=== DATA IN THIS EXERCISE ===

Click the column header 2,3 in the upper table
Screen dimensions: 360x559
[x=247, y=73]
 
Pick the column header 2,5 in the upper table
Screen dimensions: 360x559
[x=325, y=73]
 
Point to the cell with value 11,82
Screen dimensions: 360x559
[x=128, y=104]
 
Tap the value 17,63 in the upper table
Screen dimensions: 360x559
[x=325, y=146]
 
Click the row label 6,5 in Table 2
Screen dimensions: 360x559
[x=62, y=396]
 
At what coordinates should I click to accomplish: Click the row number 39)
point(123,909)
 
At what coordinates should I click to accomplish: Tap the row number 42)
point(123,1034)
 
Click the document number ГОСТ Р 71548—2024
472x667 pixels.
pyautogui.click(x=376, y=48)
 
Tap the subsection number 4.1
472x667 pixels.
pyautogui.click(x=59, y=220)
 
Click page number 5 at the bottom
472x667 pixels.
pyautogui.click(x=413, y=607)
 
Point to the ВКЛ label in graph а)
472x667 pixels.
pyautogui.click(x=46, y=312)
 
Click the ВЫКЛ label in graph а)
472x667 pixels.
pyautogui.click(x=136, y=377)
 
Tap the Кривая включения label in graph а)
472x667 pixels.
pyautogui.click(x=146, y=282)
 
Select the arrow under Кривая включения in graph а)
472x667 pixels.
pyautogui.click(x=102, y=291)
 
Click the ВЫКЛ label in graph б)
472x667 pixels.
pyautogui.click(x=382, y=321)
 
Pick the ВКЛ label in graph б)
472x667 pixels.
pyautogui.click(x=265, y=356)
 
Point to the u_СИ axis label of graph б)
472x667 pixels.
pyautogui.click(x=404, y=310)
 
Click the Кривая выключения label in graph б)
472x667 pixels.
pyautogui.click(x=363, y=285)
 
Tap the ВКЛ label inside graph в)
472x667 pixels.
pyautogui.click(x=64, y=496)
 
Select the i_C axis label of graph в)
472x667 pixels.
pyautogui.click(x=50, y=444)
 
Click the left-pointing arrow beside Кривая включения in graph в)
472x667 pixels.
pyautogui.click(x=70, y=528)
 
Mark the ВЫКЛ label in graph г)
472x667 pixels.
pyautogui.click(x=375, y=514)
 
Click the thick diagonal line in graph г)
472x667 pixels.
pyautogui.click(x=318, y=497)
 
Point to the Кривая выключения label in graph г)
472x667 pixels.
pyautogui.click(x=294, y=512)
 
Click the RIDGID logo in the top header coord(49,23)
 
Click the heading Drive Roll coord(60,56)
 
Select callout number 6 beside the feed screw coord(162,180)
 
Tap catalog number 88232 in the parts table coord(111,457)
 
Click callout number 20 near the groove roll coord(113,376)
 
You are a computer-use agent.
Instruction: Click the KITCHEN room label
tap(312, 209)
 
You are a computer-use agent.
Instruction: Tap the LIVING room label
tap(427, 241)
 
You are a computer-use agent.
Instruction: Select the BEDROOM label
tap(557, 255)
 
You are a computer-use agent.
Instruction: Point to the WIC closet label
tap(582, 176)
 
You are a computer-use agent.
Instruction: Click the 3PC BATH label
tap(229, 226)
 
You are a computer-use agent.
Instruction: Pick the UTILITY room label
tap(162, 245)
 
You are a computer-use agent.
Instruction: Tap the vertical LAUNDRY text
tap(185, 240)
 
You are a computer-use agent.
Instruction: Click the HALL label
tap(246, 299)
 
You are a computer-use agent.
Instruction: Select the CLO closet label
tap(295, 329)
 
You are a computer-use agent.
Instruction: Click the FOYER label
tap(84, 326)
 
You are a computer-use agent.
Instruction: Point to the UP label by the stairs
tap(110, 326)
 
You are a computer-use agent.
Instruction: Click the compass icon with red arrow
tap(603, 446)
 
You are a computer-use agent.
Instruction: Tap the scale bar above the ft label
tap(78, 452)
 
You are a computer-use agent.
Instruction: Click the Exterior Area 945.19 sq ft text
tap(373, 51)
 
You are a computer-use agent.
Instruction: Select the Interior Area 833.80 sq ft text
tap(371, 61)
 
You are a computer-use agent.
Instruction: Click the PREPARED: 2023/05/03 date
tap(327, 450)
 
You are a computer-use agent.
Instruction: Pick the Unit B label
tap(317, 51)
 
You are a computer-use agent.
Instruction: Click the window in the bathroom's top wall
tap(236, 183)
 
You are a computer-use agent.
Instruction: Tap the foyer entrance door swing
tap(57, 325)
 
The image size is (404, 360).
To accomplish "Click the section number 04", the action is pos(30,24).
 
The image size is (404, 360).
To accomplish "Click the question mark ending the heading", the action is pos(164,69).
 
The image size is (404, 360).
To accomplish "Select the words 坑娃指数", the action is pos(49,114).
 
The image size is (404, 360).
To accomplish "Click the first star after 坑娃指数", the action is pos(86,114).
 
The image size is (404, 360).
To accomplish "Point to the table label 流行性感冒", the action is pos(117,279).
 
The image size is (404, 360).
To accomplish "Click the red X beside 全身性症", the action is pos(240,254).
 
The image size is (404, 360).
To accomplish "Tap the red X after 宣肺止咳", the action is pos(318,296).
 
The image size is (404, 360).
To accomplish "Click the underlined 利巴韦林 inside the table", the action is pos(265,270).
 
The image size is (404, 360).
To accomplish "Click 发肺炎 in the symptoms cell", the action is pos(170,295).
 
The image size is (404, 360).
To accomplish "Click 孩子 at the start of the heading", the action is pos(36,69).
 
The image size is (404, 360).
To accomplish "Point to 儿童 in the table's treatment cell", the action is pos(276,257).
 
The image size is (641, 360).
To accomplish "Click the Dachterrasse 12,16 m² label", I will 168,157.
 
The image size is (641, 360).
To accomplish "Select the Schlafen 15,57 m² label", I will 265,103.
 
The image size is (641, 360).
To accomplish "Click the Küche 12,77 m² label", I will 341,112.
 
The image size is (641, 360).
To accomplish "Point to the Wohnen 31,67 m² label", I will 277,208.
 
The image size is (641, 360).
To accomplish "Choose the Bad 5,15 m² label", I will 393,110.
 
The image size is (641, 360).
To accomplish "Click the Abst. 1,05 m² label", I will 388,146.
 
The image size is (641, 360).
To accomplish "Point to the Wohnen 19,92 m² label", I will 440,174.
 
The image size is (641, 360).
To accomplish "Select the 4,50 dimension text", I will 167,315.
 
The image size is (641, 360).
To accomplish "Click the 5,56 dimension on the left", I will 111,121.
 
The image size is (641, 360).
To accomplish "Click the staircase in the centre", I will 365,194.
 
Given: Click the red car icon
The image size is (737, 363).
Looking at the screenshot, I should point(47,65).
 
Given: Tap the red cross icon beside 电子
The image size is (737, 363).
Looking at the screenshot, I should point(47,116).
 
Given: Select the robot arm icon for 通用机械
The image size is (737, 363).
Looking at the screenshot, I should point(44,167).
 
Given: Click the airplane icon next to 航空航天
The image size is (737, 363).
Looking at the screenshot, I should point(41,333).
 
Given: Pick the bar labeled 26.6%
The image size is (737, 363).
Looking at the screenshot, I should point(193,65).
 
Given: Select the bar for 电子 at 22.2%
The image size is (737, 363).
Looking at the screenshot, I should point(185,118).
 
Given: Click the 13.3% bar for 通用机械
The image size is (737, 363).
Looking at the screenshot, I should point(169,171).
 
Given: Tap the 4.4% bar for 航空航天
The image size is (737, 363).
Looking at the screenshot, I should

===

_TASK TO CARRY OUT:_ Rewrite all of the data above, changing every "Screen dimensions" to "Screen size" and leaving everything else as it is.

_FINAL RESULT:_
Click the column header 2,3 in the upper table
Screen size: 360x559
[x=247, y=73]
 
Pick the column header 2,5 in the upper table
Screen size: 360x559
[x=325, y=73]
 
Point to the cell with value 11,82
Screen size: 360x559
[x=128, y=104]
 
Tap the value 17,63 in the upper table
Screen size: 360x559
[x=325, y=146]
 
Click the row label 6,5 in Table 2
Screen size: 360x559
[x=62, y=396]
 
At what coordinates should I click to accomplish: Click the row number 39)
point(123,909)
 
At what coordinates should I click to accomplish: Tap the row number 42)
point(123,1034)
 
Click the document number ГОСТ Р 71548—2024
472x667 pixels.
pyautogui.click(x=376, y=48)
 
Tap the subsection number 4.1
472x667 pixels.
pyautogui.click(x=59, y=220)
 
Click page number 5 at the bottom
472x667 pixels.
pyautogui.click(x=413, y=607)
 
Point to the ВКЛ label in graph а)
472x667 pixels.
pyautogui.click(x=46, y=312)
 
Click the ВЫКЛ label in graph а)
472x667 pixels.
pyautogui.click(x=136, y=377)
 
Tap the Кривая включения label in graph а)
472x667 pixels.
pyautogui.click(x=146, y=282)
 
Select the arrow under Кривая включения in graph а)
472x667 pixels.
pyautogui.click(x=102, y=291)
 
Click the ВЫКЛ label in graph б)
472x667 pixels.
pyautogui.click(x=382, y=321)
 
Pick the ВКЛ label in graph б)
472x667 pixels.
pyautogui.click(x=265, y=356)
 
Point to the u_СИ axis label of graph б)
472x667 pixels.
pyautogui.click(x=404, y=310)
 
Click the Кривая выключения label in graph б)
472x667 pixels.
pyautogui.click(x=363, y=285)
 
Tap the ВКЛ label inside graph в)
472x667 pixels.
pyautogui.click(x=64, y=496)
 
Select the i_C axis label of graph в)
472x667 pixels.
pyautogui.click(x=50, y=444)
 
Click the left-pointing arrow beside Кривая включения in graph в)
472x667 pixels.
pyautogui.click(x=70, y=528)
 
Mark the ВЫКЛ label in graph г)
472x667 pixels.
pyautogui.click(x=375, y=514)
 
Click the thick diagonal line in graph г)
472x667 pixels.
pyautogui.click(x=318, y=497)
 
Point to the Кривая выключения label in graph г)
472x667 pixels.
pyautogui.click(x=294, y=512)
 
Click the RIDGID logo in the top header coord(49,23)
 
Click the heading Drive Roll coord(60,56)
 
Select callout number 6 beside the feed screw coord(162,180)
 
Tap catalog number 88232 in the parts table coord(111,457)
 
Click callout number 20 near the groove roll coord(113,376)
 
You are a computer-use agent.
Instruction: Click the KITCHEN room label
tap(312, 209)
 
You are a computer-use agent.
Instruction: Tap the LIVING room label
tap(427, 241)
 
You are a computer-use agent.
Instruction: Select the BEDROOM label
tap(557, 255)
 
You are a computer-use agent.
Instruction: Point to the WIC closet label
tap(582, 176)
 
You are a computer-use agent.
Instruction: Click the 3PC BATH label
tap(229, 226)
 
You are a computer-use agent.
Instruction: Pick the UTILITY room label
tap(162, 245)
 
You are a computer-use agent.
Instruction: Tap the vertical LAUNDRY text
tap(185, 240)
 
You are a computer-use agent.
Instruction: Click the HALL label
tap(246, 299)
 
You are a computer-use agent.
Instruction: Select the CLO closet label
tap(295, 329)
 
You are a computer-use agent.
Instruction: Click the FOYER label
tap(84, 326)
 
You are a computer-use agent.
Instruction: Point to the UP label by the stairs
tap(110, 326)
 
You are a computer-use agent.
Instruction: Click the compass icon with red arrow
tap(603, 446)
 
You are a computer-use agent.
Instruction: Tap the scale bar above the ft label
tap(78, 452)
 
You are a computer-use agent.
Instruction: Click the Exterior Area 945.19 sq ft text
tap(373, 51)
 
You are a computer-use agent.
Instruction: Select the Interior Area 833.80 sq ft text
tap(371, 61)
 
You are a computer-use agent.
Instruction: Click the PREPARED: 2023/05/03 date
tap(327, 450)
 
You are a computer-use agent.
Instruction: Pick the Unit B label
tap(317, 51)
 
You are a computer-use agent.
Instruction: Click the window in the bathroom's top wall
tap(236, 183)
 
You are a computer-use agent.
Instruction: Tap the foyer entrance door swing
tap(57, 325)
 
The image size is (404, 360).
To accomplish "Click the section number 04", the action is pos(30,24).
 
The image size is (404, 360).
To accomplish "Click the question mark ending the heading", the action is pos(164,69).
 
The image size is (404, 360).
To accomplish "Select the words 坑娃指数", the action is pos(49,114).
 
The image size is (404, 360).
To accomplish "Click the first star after 坑娃指数", the action is pos(86,114).
 
The image size is (404, 360).
To accomplish "Point to the table label 流行性感冒", the action is pos(117,279).
 
The image size is (404, 360).
To accomplish "Click the red X beside 全身性症", the action is pos(240,254).
 
The image size is (404, 360).
To accomplish "Tap the red X after 宣肺止咳", the action is pos(318,296).
 
The image size is (404, 360).
To accomplish "Click the underlined 利巴韦林 inside the table", the action is pos(265,270).
 
The image size is (404, 360).
To accomplish "Click 发肺炎 in the symptoms cell", the action is pos(170,295).
 
The image size is (404, 360).
To accomplish "Click 孩子 at the start of the heading", the action is pos(36,69).
 
The image size is (404, 360).
To accomplish "Point to 儿童 in the table's treatment cell", the action is pos(276,257).
 
The image size is (641, 360).
To accomplish "Click the Dachterrasse 12,16 m² label", I will 168,157.
 
The image size is (641, 360).
To accomplish "Select the Schlafen 15,57 m² label", I will 265,103.
 
The image size is (641, 360).
To accomplish "Click the Küche 12,77 m² label", I will 341,112.
 
The image size is (641, 360).
To accomplish "Point to the Wohnen 31,67 m² label", I will 277,208.
 
The image size is (641, 360).
To accomplish "Choose the Bad 5,15 m² label", I will 393,110.
 
The image size is (641, 360).
To accomplish "Click the Abst. 1,05 m² label", I will 388,146.
 
The image size is (641, 360).
To accomplish "Point to the Wohnen 19,92 m² label", I will 440,174.
 
The image size is (641, 360).
To accomplish "Select the 4,50 dimension text", I will 167,315.
 
The image size is (641, 360).
To accomplish "Click the 5,56 dimension on the left", I will 111,121.
 
The image size is (641, 360).
To accomplish "Click the staircase in the centre", I will 365,194.
 
Given: Click the red car icon
The image size is (737, 363).
Looking at the screenshot, I should point(47,65).
 
Given: Tap the red cross icon beside 电子
The image size is (737, 363).
Looking at the screenshot, I should point(47,116).
 
Given: Select the robot arm icon for 通用机械
The image size is (737, 363).
Looking at the screenshot, I should point(44,167).
 
Given: Click the airplane icon next to 航空航天
The image size is (737, 363).
Looking at the screenshot, I should point(41,333).
 
Given: Pick the bar labeled 26.6%
The image size is (737, 363).
Looking at the screenshot, I should point(193,65).
 
Given: Select the bar for 电子 at 22.2%
The image size is (737, 363).
Looking at the screenshot, I should point(185,118).
 
Given: Click the 13.3% bar for 通用机械
The image size is (737, 363).
Looking at the screenshot, I should point(169,171).
 
Given: Tap the 4.4% bar for 航空航天
The image size is (737, 363).
Looking at the screenshot, I should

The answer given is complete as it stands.